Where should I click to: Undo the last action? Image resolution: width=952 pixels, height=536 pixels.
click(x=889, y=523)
---
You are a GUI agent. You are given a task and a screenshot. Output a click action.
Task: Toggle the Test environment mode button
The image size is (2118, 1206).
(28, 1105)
...
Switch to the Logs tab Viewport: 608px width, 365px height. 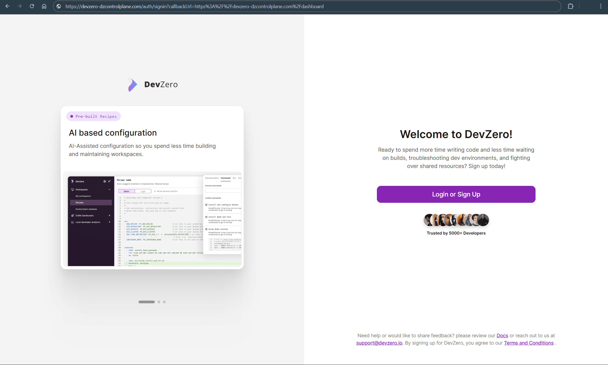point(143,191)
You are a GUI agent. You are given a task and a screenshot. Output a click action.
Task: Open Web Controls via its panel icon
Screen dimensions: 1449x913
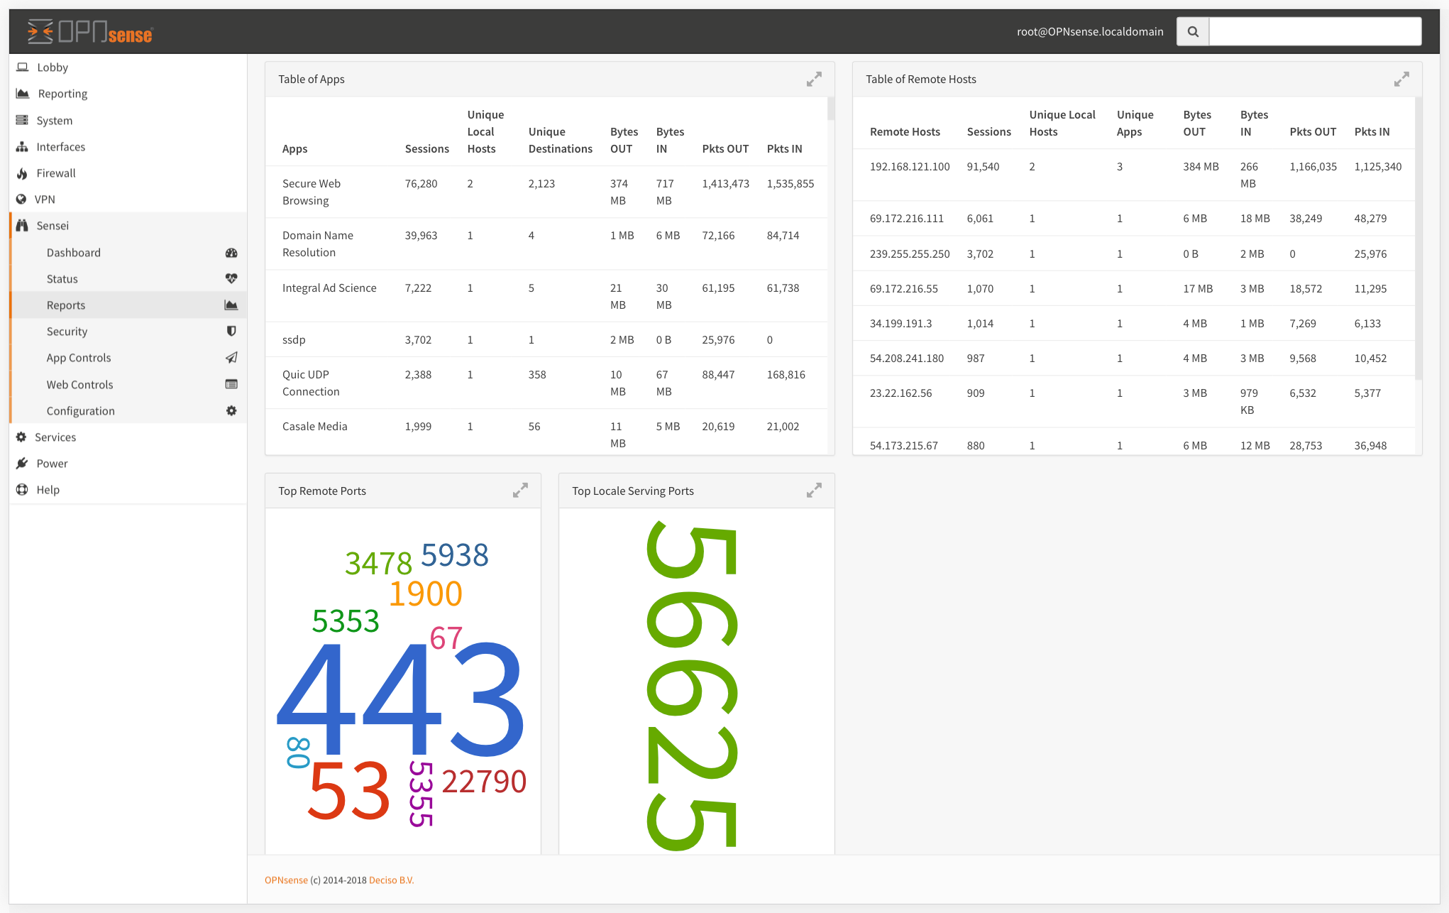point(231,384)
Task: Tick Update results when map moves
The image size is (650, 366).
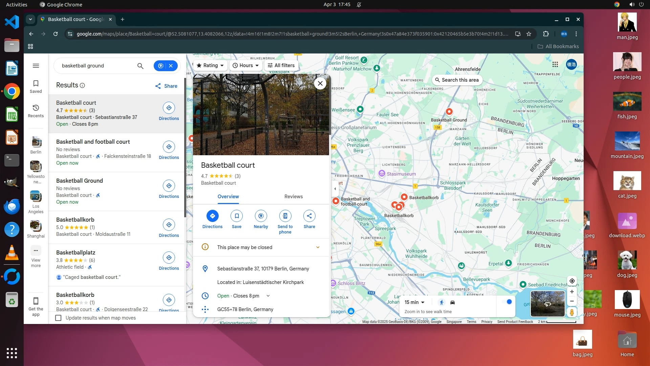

= Work instructions =
Retype only the lines above between the line with "Task: Tick Update results when map moves" and the line with "The image size is (650, 366).", counting those two lines as well, and keep every character as it is.

= Expected answer =
Task: Tick Update results when map moves
The image size is (650, 366).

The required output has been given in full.